YOUR INSTRUCTIONS: Once you have read the data below, set it all down again exactly.

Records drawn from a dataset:
*-*-*
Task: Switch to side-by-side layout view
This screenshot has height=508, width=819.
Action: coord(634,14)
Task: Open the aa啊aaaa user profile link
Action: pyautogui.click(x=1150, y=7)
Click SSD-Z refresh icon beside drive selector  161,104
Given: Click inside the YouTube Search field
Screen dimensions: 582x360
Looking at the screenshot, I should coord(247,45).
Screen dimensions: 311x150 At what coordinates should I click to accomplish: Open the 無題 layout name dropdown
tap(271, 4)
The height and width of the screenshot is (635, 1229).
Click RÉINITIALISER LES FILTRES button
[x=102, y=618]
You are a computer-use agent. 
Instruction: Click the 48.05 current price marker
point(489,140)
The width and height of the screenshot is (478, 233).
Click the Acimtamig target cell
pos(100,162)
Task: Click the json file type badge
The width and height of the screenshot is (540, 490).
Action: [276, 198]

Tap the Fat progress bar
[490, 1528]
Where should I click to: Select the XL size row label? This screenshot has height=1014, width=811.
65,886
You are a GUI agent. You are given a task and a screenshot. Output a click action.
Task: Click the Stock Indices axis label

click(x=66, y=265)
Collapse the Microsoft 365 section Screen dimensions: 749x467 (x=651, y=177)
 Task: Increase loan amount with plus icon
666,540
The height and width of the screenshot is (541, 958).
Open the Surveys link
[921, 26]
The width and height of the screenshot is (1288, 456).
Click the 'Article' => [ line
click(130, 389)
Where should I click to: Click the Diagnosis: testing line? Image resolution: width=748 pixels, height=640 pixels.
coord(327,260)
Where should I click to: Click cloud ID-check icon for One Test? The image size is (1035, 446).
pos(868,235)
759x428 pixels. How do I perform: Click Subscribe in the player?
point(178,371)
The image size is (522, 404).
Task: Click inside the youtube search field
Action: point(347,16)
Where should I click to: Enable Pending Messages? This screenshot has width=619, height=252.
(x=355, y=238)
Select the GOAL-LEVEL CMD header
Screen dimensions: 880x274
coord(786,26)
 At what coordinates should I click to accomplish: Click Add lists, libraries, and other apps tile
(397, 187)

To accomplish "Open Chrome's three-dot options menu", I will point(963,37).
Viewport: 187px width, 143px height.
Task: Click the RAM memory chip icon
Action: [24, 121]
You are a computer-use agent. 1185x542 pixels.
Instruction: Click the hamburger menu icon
*-*-*
OUTPUT FOR THIS TASK:
Task: Switch to side-by-side layout view
This screenshot has height=508, width=819.
Action: coord(634,14)
Task: Open the aa啊aaaa user profile link
Action: pyautogui.click(x=1150, y=7)
Click SSD-Z refresh icon beside drive selector  161,104
Given: Click inside the YouTube Search field
Screen dimensions: 582x360
Looking at the screenshot, I should coord(247,45).
Screen dimensions: 311x150 At what coordinates should I click to accomplish: Open the 無題 layout name dropdown
tap(271, 4)
The height and width of the screenshot is (635, 1229).
Click RÉINITIALISER LES FILTRES button
[x=102, y=618]
You are a computer-use agent. 
Instruction: Click the 48.05 current price marker
point(489,140)
The width and height of the screenshot is (478, 233).
Click the Acimtamig target cell
pos(100,162)
Task: Click the json file type badge
The width and height of the screenshot is (540, 490).
Action: [276, 198]

Tap the Fat progress bar
[490, 1528]
Where should I click to: Select the XL size row label? This screenshot has height=1014, width=811.
65,886
You are a GUI agent. You are given a task and a screenshot. Output a click action.
Task: Click the Stock Indices axis label

click(x=66, y=265)
Collapse the Microsoft 365 section Screen dimensions: 749x467 (x=651, y=177)
 Task: Increase loan amount with plus icon
666,540
The height and width of the screenshot is (541, 958).
Open the Surveys link
[921, 26]
The width and height of the screenshot is (1288, 456).
Click the 'Article' => [ line
click(130, 389)
Where should I click to: Click the Diagnosis: testing line? Image resolution: width=748 pixels, height=640 pixels.
coord(327,260)
Where should I click to: Click cloud ID-check icon for One Test? The image size is (1035, 446).
pos(868,235)
759x428 pixels. How do I perform: Click Subscribe in the player?
point(178,371)
The image size is (522, 404).
Task: Click inside the youtube search field
Action: point(347,16)
Where should I click to: Enable Pending Messages? This screenshot has width=619, height=252.
(x=355, y=238)
Select the GOAL-LEVEL CMD header
Screen dimensions: 880x274
coord(786,26)
 At what coordinates should I click to accomplish: Click Add lists, libraries, and other apps tile
(397, 187)

To accomplish "Open Chrome's three-dot options menu", I will point(963,37).
Viewport: 187px width, 143px height.
Task: Click the RAM memory chip icon
Action: [24, 121]
You are a computer-use agent. 1185x542 pixels.
Instruction: Click the hamburger menu icon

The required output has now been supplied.